Today is Blog Action Day! Bloggers all over the world, including myself, are focusing their efforts on the important topic of poverty, to change the conversation for one day.

Living in Vancouver, BC I see a great deal of poverty in my day to day life. Living next to one of the many bridges in the city, I often have to tip toe under the bridge on my way to work, careful not to wake the varied homeless individuals who have been able to find a dry place to sleep for the night. I’ve habitualized the emotionless head shake in response to the many panhandlers that pepper the downtown streets just like everyone else. Though, my heart does ache every time I see the look of desperation and hopelessness in the eyes of an old man on the streets who’s options have clearly dwindled down to very few.

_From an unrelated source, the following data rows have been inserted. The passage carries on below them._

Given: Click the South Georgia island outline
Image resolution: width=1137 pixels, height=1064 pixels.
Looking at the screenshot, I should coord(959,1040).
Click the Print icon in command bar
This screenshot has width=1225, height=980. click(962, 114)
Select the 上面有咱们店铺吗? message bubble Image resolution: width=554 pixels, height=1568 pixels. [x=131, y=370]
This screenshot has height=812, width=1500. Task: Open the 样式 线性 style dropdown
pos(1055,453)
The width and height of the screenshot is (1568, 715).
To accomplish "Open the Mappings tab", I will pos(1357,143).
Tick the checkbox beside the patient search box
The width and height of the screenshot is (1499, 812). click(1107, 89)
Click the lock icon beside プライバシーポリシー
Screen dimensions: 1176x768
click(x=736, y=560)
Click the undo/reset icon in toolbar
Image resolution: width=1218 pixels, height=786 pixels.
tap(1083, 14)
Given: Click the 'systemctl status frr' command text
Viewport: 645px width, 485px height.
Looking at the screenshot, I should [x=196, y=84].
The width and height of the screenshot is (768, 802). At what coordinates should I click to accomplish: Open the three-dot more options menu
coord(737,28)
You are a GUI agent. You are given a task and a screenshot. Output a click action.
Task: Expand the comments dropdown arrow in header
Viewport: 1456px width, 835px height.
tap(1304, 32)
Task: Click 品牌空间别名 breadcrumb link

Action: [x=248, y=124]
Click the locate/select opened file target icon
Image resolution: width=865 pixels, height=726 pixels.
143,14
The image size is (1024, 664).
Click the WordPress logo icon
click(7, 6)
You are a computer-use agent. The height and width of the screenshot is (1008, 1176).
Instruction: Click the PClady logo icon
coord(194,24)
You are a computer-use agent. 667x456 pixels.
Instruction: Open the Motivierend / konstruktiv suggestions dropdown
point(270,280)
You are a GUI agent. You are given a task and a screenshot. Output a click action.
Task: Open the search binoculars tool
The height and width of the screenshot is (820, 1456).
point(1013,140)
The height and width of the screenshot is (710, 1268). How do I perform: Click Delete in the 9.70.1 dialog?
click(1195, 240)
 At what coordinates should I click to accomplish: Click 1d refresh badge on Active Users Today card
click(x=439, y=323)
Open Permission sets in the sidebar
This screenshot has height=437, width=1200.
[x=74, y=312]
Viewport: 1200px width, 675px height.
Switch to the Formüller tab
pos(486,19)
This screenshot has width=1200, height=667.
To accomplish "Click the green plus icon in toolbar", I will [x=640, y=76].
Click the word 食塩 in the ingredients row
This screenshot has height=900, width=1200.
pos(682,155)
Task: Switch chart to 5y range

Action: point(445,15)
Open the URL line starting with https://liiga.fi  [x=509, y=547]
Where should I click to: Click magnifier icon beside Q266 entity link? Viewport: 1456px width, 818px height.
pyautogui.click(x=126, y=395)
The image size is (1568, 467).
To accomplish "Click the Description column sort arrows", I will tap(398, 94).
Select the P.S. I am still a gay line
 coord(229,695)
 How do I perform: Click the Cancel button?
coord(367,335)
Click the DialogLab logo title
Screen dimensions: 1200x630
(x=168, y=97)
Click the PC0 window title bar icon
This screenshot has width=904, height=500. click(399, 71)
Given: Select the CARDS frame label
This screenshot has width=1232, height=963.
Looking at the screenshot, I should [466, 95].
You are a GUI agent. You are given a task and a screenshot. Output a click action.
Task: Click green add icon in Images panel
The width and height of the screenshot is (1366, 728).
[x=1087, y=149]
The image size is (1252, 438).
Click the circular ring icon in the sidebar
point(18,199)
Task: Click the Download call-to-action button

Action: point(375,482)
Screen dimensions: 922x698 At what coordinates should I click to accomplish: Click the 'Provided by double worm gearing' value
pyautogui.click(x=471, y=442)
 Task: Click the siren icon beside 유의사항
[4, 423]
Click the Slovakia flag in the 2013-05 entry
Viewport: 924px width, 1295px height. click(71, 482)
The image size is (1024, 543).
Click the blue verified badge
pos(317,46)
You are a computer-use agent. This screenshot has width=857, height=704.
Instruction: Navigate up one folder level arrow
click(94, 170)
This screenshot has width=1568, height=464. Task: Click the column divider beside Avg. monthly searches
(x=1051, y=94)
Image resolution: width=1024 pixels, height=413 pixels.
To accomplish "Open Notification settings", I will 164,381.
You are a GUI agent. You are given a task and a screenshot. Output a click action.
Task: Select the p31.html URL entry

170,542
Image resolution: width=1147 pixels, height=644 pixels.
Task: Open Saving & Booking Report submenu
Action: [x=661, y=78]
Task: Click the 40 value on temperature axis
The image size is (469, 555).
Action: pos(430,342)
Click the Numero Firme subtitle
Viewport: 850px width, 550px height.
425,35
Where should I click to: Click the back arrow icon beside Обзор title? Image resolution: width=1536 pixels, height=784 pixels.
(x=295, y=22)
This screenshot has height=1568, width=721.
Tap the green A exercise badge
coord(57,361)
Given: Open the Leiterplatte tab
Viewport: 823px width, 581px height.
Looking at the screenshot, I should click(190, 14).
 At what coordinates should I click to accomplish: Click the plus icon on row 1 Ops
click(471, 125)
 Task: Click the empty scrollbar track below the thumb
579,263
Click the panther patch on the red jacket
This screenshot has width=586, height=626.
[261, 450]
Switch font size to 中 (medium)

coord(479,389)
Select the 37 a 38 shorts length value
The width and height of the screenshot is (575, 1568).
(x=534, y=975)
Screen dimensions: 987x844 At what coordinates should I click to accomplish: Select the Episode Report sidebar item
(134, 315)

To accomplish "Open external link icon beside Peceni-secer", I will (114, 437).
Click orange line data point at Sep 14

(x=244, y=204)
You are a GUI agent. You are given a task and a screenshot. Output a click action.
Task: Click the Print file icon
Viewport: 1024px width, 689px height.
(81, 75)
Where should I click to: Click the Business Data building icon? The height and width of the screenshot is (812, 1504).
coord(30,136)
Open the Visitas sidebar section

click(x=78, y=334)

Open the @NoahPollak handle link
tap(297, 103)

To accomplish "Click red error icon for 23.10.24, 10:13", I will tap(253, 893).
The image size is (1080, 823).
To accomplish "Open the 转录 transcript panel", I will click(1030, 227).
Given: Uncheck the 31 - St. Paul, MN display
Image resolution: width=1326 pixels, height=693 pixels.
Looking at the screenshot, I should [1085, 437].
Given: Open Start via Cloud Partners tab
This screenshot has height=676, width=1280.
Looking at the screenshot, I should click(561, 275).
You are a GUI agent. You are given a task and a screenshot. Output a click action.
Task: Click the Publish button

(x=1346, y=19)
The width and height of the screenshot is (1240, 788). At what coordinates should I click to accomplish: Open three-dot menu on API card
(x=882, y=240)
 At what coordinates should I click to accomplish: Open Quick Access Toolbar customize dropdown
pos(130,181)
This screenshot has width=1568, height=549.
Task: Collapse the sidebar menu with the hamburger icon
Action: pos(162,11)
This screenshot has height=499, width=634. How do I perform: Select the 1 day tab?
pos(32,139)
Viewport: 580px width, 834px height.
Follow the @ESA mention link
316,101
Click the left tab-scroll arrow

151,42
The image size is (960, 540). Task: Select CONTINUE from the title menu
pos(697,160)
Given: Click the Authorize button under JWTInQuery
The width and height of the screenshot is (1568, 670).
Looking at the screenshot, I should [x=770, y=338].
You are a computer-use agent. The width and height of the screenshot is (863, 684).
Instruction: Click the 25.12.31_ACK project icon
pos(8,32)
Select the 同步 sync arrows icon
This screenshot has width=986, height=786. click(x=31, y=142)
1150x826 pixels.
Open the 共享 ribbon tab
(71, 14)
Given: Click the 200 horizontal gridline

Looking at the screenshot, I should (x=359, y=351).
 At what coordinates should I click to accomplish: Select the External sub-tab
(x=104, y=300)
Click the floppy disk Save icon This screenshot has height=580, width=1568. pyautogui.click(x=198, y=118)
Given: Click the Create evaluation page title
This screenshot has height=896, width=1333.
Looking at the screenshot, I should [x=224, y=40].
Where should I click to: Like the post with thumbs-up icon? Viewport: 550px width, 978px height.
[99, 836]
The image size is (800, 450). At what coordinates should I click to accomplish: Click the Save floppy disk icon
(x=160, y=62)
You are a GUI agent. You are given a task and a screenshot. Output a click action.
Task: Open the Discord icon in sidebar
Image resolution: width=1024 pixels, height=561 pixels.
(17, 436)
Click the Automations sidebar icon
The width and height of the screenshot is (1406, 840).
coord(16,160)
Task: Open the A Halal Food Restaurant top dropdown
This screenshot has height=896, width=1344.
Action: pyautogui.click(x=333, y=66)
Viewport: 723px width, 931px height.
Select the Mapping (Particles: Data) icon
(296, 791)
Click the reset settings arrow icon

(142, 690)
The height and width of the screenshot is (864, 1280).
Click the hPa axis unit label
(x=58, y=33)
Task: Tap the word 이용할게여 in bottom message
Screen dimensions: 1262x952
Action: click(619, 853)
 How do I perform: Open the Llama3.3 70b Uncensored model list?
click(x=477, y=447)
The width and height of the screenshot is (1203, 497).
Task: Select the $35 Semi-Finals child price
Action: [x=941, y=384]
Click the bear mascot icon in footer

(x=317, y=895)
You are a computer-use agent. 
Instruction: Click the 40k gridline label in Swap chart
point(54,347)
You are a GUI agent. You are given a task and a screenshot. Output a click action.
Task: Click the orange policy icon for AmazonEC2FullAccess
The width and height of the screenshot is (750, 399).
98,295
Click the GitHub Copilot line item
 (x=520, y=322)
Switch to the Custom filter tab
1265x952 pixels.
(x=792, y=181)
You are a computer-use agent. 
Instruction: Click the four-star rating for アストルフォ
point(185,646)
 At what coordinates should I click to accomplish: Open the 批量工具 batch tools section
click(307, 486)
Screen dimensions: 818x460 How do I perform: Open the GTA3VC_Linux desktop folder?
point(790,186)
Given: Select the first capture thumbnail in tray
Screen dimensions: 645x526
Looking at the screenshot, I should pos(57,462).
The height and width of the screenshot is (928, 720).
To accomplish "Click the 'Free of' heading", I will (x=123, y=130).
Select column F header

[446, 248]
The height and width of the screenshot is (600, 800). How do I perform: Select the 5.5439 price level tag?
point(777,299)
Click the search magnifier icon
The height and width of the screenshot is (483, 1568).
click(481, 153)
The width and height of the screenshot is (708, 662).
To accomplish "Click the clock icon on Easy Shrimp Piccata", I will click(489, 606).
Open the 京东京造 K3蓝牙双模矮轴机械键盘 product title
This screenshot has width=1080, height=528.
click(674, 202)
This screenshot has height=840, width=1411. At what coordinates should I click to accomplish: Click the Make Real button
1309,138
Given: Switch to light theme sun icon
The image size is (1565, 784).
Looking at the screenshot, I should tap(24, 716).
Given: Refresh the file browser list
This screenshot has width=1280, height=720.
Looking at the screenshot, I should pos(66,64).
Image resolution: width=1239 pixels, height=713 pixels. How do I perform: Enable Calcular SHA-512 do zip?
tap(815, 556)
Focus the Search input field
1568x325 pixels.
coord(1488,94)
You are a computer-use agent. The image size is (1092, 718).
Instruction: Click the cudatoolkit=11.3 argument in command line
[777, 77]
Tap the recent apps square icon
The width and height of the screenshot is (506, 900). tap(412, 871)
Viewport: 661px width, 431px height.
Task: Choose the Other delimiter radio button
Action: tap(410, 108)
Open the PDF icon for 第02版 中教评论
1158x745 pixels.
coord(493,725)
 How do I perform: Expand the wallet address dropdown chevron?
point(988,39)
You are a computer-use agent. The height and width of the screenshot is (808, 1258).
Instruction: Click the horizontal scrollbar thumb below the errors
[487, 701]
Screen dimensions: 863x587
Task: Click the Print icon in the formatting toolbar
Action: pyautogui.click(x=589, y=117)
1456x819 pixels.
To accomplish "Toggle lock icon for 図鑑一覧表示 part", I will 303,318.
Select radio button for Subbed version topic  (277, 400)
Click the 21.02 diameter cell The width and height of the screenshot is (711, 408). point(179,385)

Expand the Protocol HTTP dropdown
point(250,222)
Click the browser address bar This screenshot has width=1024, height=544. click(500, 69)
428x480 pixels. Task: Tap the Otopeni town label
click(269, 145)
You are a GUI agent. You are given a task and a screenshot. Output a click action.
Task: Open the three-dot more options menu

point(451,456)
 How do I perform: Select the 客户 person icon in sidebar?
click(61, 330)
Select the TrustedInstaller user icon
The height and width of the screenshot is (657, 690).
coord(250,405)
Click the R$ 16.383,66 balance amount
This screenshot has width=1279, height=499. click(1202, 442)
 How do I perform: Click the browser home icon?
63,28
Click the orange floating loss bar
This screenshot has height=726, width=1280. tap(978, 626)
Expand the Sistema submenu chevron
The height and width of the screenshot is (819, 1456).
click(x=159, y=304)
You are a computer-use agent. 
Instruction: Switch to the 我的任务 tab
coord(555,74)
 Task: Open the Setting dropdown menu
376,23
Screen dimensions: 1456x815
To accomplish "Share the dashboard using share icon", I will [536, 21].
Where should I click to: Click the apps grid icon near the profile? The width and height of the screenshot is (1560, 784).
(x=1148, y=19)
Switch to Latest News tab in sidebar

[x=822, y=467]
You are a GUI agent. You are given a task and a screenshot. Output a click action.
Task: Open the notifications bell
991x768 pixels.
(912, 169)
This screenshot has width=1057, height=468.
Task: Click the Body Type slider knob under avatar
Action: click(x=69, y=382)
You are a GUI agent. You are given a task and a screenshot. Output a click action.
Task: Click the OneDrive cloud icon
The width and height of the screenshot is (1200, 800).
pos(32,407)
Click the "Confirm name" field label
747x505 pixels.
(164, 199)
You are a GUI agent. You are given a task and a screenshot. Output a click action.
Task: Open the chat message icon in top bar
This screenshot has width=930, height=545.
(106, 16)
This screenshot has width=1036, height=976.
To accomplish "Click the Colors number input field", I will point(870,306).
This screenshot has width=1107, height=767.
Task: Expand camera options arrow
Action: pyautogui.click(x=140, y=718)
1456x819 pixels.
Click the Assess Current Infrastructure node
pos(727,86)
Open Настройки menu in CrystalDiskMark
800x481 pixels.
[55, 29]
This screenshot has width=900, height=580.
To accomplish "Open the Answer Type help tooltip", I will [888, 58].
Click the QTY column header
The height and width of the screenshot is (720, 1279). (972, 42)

The Canadian Centre for Policy Alternatives recently calculated the living wage in Vancouver to be $16.74 an hour. This living wage is the hourly wage a two income family of four needs to make ends meet. There is consideration for savings or debt repayment in their calculation of this figure. It takes nearly $17 per hour to cover the basics in this city, yet the minimum wage in BC remains at $8 an hour, where it has been since 2001. Reading these figures it’s really not surprising that there are so many people living on the streets.

Lets, at least for one moment, turn our attention from the well dressed sad and happy Wall Streeters who are fretting over billions of dollars, and consider the millions of people who are fretting over hundreds of dollars. Here are 3 great tracks that tackle the issue of poverty each in very different ways.

Fast CarTracy Chapman

Tracy Chapman (1988)

A heart wrenching telling of one woman’s struggle to make ends meet while working a dead end job and dealing with inescapable problems. Chapman won a Grammy in 1988 for this now classic track that highlights the generational nature of poverty. Impoverished children are born to impoverished parents; a very difficult cycle to break, except in the imagination, where one can drive away in a fast car to escape the weight of poverty.

Mr WendleArrested Development

3 Years 5 Months & 2 Days in the Life of– (1992)

This uplifting take on poverty sheds light on the individuals behind the faces of the homeless on the streets. Speech, the leader of Arrested Development, tells about getting to know a particular homeless man who offers him wisdom and makes him think differently about ‘civilized society’. Arrested Development’s unique style of hip hop is both fun and playful, despite the fact that they are constantly tackling serious issues. Where are Arrested Development now? Still working their butts off making music and touring the world! Find out more and send them some love over at mySpace!

I had to include the video for Mr. Wendal, because it’s so colourful, shown above.

All Tomorrow’s PartiesThe Velvet Underground

The Velvet Underground & Nico (1967)

One of The Velvet Underground’s greatest songs that showcases Nico’s unique vocals. All Tomorrow’s Parties asks the question of:

What costume shall the poor girl wear
To all tomorrow’s parties
A hand-me-down dress from who knows where
To all tomorrow’s parties

Highlighting the pressure to keep up with ones peers, wanting to have the great outfit to show off on Saturday nights, while not having the means to purchase such extravagances. The never attainable goal of keeping up with the Jones’ underlines this song. The blind greed that entices people to constantly want more perpetuates and increases the gap between the rich and the poor, creating more want for the rich, and more need for the poor.